NEAL CONAN, HOST:
Defense Secretary Leon Panetta is in Vietnam this week in an effort to strengthen ties with government officials and re-assert U.S. power in the Western Pacific. Vietnam and several of its neighbors have turned to the U.S. to fend off the ambitions of China, especially China's claim to the South China Sea. Oil tankers critical to the economies of Japan, South Korea, Taiwan and China sail through those waters, and vast deposits of oil and gas lie beneath them. Given our history in Vietnam, Hanoi's interest in military cooperation with Washington may baffle many Americans, but Atlantic national correspondent Robert D. Kaplan explains that things look different from a Vietnamese perspective.
If you've been following this story and have questions for Robert Kaplan, give us a call: 800-989-8255. Email: firstname.lastname@example.org. You can also join the conversation at our website. That's at npr.org, click on TALK OF THE NATION. Robert D. Kaplan's piece, "The Vietnam Solution" appears in this month's issue of The Atlantic. He's chief geopolitical analyst for Stratfor Global Intelligence and joins us now from that company's headquarters in Austin. Nice to have you with us today.
ROBERT KAPLAN: It's a pleasure to be here, Neal.
CONAN: And you say you've heard from many Vietnamese that the South China Sea is a lot more than just a territorial dispute.

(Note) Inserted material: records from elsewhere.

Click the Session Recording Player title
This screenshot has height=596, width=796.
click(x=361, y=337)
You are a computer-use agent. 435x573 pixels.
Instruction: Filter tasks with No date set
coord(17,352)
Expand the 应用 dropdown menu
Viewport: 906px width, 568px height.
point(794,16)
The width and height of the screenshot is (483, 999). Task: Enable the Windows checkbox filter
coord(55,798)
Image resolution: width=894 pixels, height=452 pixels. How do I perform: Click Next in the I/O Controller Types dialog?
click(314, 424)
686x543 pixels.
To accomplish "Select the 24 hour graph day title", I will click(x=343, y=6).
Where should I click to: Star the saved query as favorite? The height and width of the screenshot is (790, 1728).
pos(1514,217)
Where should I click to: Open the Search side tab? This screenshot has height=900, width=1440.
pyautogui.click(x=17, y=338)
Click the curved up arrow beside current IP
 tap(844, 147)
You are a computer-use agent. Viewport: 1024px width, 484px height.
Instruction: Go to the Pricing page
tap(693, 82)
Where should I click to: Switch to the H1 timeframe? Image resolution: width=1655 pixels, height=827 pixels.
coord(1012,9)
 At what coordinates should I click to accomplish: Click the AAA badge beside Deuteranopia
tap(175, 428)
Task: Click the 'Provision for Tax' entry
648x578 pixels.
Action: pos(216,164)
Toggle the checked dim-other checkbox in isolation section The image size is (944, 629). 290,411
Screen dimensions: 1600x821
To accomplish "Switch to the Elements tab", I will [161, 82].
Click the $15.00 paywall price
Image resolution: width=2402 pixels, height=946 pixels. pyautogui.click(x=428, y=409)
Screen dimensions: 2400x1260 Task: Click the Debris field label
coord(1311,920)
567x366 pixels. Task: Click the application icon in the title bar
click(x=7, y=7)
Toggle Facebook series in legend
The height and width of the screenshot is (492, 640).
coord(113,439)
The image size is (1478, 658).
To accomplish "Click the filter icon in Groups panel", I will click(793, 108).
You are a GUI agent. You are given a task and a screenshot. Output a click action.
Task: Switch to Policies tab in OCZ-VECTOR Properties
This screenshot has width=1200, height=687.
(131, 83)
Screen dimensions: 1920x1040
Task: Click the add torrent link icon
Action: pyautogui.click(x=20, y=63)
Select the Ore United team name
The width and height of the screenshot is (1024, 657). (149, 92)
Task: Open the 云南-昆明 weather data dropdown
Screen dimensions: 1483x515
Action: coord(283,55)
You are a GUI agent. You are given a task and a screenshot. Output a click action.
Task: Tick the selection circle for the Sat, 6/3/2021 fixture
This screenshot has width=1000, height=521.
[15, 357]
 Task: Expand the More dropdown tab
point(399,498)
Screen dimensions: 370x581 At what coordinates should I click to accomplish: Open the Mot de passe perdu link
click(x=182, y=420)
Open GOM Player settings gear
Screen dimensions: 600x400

KAPLAN: Yes. For basically two millennia, the Vietnamese have faced off against China. For the first millennia, the Chinese veritably occupied Vietnam. It was basically a province of various Chinese dynasties. And in the last thousand years there's been tension and conflict between Vietnam and China. The Vietnamese always tell me, we only fought one war with you Americans, but we fought dozens with China. And now that we've settled our land borders, the South China Sea looms as blue national soil, as blue territorial soil. And that's how the Chinese look at it too.
So the Chinese-Vietnamese tension has progressed from being a land-bound tension as exhibited in the 1979 war between Vietnam and China. Remember, the last war in Vietnam was not the American War that we fought. It was the war between the Chinese and the Vietnamese in 1979, four years after we - the helicopters left the U.S. embassy in Saigon. But now the struggle has moved out to sea because, Neal, as you said, there may be - there is dispute about this, but there may be significant deposits of oil and natural gas beneath the seabed of the South China Sea.
CONAN: As you mentioned in the article, China and Vietnam - well, they share waters, other waters, the Gulf of Tonkin, a place that many students of Vietnam War history will remember. But nevertheless, they were able to settle their disagreements there. They basically said let's go 50-50.
KAPLAN: Yes. Basically, that's what they did, and this shows the other side of the Vietnamese-Chinese relationship, which is that both countries are governed by communist parties that are practicing capitalist policies. So they have that in common. And the Gulf of Tonkin was a way for both communist parties to show that we can deal with this without the Americans. We can, you know, split this up 50-50. But the larger - the larger, you know, basin of the South China Sea, that's up for dispute.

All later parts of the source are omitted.